[Stored data]
◇ ◇ ◇ ◇

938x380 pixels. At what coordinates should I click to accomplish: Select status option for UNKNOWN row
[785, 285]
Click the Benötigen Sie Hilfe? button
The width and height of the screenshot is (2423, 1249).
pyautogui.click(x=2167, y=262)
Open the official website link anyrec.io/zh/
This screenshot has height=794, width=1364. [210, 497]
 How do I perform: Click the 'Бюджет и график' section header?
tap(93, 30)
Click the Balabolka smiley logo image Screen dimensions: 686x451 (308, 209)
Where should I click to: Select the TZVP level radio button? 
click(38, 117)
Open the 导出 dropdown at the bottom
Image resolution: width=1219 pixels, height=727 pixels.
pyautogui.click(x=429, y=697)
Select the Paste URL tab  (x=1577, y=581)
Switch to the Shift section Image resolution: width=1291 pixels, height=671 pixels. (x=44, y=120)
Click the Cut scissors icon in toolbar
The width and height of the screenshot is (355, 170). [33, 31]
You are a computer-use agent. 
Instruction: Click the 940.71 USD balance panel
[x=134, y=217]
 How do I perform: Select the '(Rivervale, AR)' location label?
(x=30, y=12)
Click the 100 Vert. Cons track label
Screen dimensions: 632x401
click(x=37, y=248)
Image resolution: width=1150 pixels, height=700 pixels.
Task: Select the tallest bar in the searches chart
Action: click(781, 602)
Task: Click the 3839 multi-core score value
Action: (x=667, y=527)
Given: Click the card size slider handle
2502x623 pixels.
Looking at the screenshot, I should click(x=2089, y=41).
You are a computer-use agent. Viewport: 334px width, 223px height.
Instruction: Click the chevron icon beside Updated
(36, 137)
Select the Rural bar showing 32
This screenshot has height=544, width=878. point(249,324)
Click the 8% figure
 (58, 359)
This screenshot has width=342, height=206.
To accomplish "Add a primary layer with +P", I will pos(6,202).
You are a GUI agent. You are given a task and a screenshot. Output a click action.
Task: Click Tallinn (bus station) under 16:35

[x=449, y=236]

◇ ◇ ◇ ◇

Requirement: Copy out the lines of the listing above, from its first line through the line containing "Click the Balabolka", with both of those lines included.

Task response:
938x380 pixels. At what coordinates should I click to accomplish: Select status option for UNKNOWN row
[785, 285]
Click the Benötigen Sie Hilfe? button
The width and height of the screenshot is (2423, 1249).
pyautogui.click(x=2167, y=262)
Open the official website link anyrec.io/zh/
This screenshot has height=794, width=1364. [210, 497]
 How do I perform: Click the 'Бюджет и график' section header?
tap(93, 30)
Click the Balabolka smiley logo image Screen dimensions: 686x451 (308, 209)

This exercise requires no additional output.